I lifted the pulse reader from the machine and asked him to hold out his finger, careful not to touch him when I clamped it on. I let it work its magic, stepping away to pull his chart up on the nearby computer. Amit’s name was on it, so he must have been the one to settle this creep in before getting called away to help the patient in room three.
The rapist’s name was Bradley Bluhm, and if he was of any relation to the Bluhms that one of the tallest skyscrapers in the city was named after, he didn’t just come from money; his family was worth billions. No wonder they found some way to bribe, coerce, or pay for him to avoid arrest. Laws didn’t apply to the uber-rich, only to those without the money or means to subvert them.
Brad’s chart told me he’d probably need stitches on his forehead and an x-ray of his ribs, but I still had to ask him what happened and get him to describe his injuries. I really didn’t want to, so I clicked around on the computer for a while longer as the heart monitor pinged out a slow, steady rhythm. The bastard was staring straight at me. Hadn’t stopped since I’d approached. I could see him turned my way out of the corner of my eye and feel his gaze tracing over me like it was corporeal.
Your co-workers are watching you, I told myself. Josh is watching you. If he was so unhinged when a couple of strange men catcalled you, just imagine what he’ll do if this guy lays hands on you.
The thought almost made me smile. It wasn’t that I needed a big, strong man to protect me or fight my battles – I’d kick-flipped a dude fifty pounds heavier than I was halfway across a judo mat yesterday afternoon – but it was nice to know that Josh was more than willing to. Part of me almost hoped that Brad tried something so I could learn how far Josh would go, and how far I’d be ready to go with him, because if he went after Brad, there was no way I wouldn’t be along for the ride.
I stepped away from the computer and wheeled over the sphygmomanometer. “Can you hold out your arm? I need to take your blood pressure.”
Brad leaned forward, trying to meet my gaze, but I avoided it.
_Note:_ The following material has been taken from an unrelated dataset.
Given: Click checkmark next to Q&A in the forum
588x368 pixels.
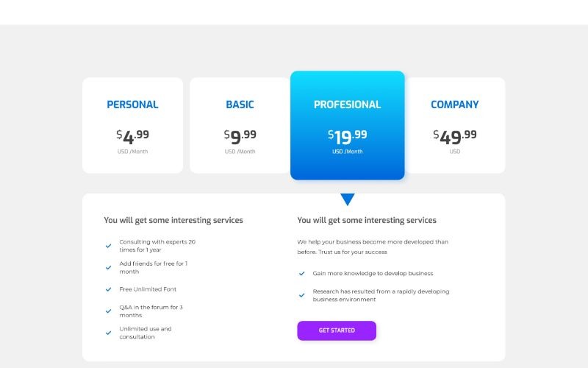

I had a habit of wearing my emotions for everyone to see, and I didn’t want this piece of shit to learn just how much I both feared and reviled him. The fear wasn’t because of what he might do to me; it was more from knowing that people like him lived and walked amongst everyone else – ones who were so broken inside that no amount of therapy or medication would ever make them “safe” for the rest of us. People like Bundy and Kemper and that one handsome guy from the recent Netflix documentary my co-workers kept talking about. What was his stupid nickname? The Ken Doll Killer?
“You seem uncomfortable,” Brad said, voice low and cajoling as I wrapped the pressure cuff around his bicep. I noted the healing scratches on his arm and wondered if the cops had been able to photograph them. “Is this about the unfortunate mix-up from the other night?”
I kept my mouth shut, tightening the cuff more than necessary before stepping away and turning the machine on. Mix-up. The fucking nerve of this piece of shit.